Kitt-AI / snowboy

Future versions with model training module will be maintained through a forked version here: https://github.com/seasalt-ai/snowboy
Other
3.08k stars 997 forks source link

can not distinguish between xiao(小) and shou(瘦) #235

Open wensheng opened 7 years ago

wensheng commented 7 years ago

I learned about snowboy from Baidu Create 2017 (congratulation on the acquisition btw.)

So I created a hotword xiao zhou zhou, installed snowboy successfully on a Raspberry Pi, and start testing.

I copied the code verbatim from the hotword page to test.py:

import snowboydecoder
def detected_callback():
    print "hotword detected"
detector = snowboydecoder.HotwordDetector("xiao_zhou_zhou.pmdl", sensitivity=0.5, audio_gain=1)
detector.start(detected_callback)

I run it, whenever I say xiao zhou zhou(小周周), it printed hotword detected, so far so good.

So I began testing other similar phrases, "da zhou zhou", "pang zhou zhou", "shou zhou zhou" (in Chinese, 大周周,胖周周,瘦周周), whenever I say "shou zhou zhou", it also print hotword detected.

xiǎo is pretty different from shòu, I wonder how the snowboy miss it.

Another thing I found is that snowboy have no knowledge of tones at all, I tried combinations of 4 tones of xiao zhou zhou, for example (笑皱皱, 肖肘肘 etc.), they are all detected as hotwords. I guess the model was trained only on non-tonal language like English.

I'm not sure it's bug or feature, you might say it's feature. But for Chinese, ignoring tones will give false positive very easily. Since you're baidu now, it might be a good idea for model to be trained on Chinese, or create a separate model for Chinese.

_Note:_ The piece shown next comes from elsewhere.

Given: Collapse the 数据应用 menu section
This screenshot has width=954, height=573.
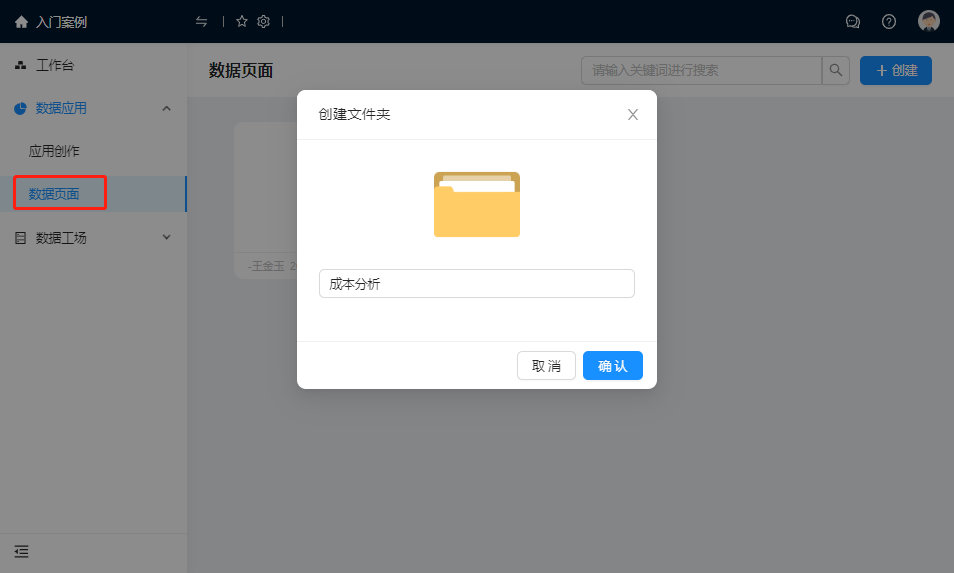Looking at the screenshot, I should (x=166, y=108).
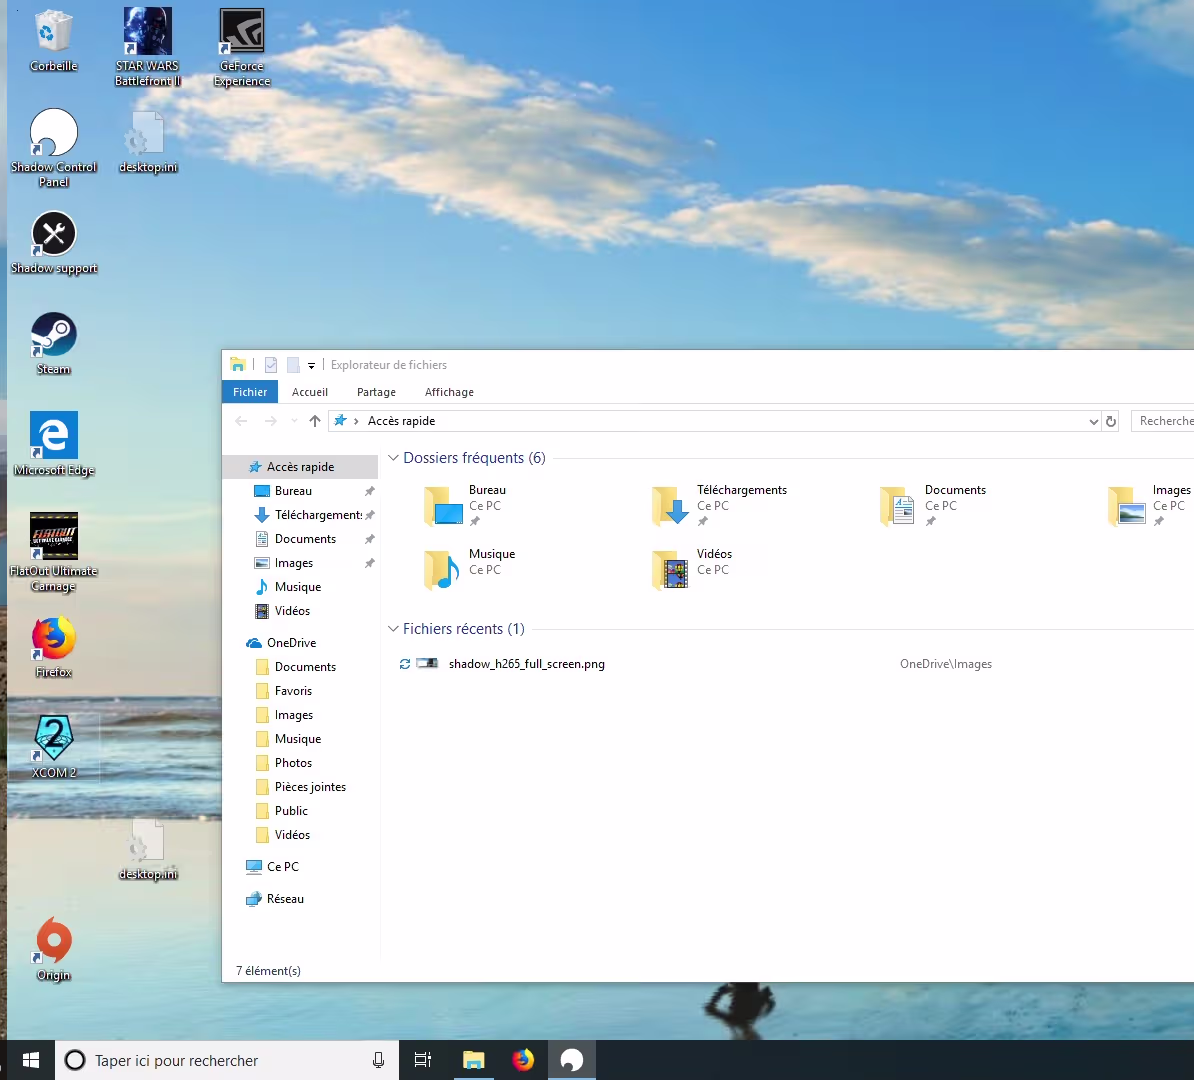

Since 3 of 4 co-founders are Chinese, you can verify all these easily. I'm looking forward to fix/improvement.

chenguoguo commented 7 years ago

Thanks for testing this out.

The model we provide on the website is mainly for prototyping. For commercial use, we would recommend using a universal model.

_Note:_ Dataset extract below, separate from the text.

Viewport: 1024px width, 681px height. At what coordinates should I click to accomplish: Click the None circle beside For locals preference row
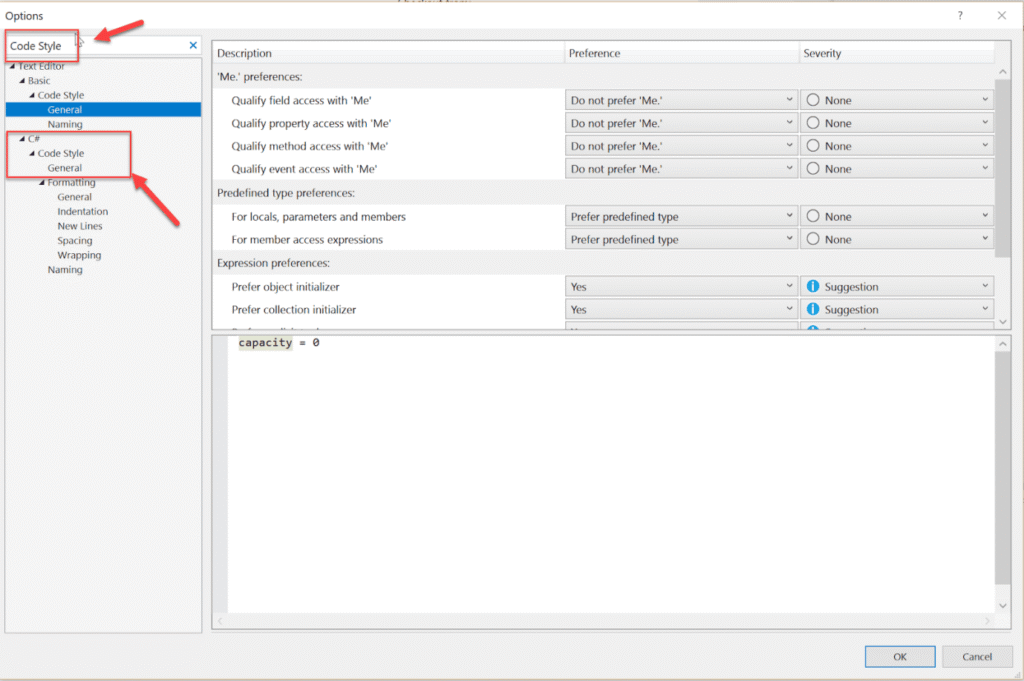click(x=814, y=215)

Regarding the tone, you are correct, we didn't model it, mostly because we started from English. But it's also a decision to make whether or not to add the tone enforcement. Most of the time, people say the wake word without a lot of attention, and enforcing the tone features will reduce the detection rate.

With that said, you can also play with the sensitivities.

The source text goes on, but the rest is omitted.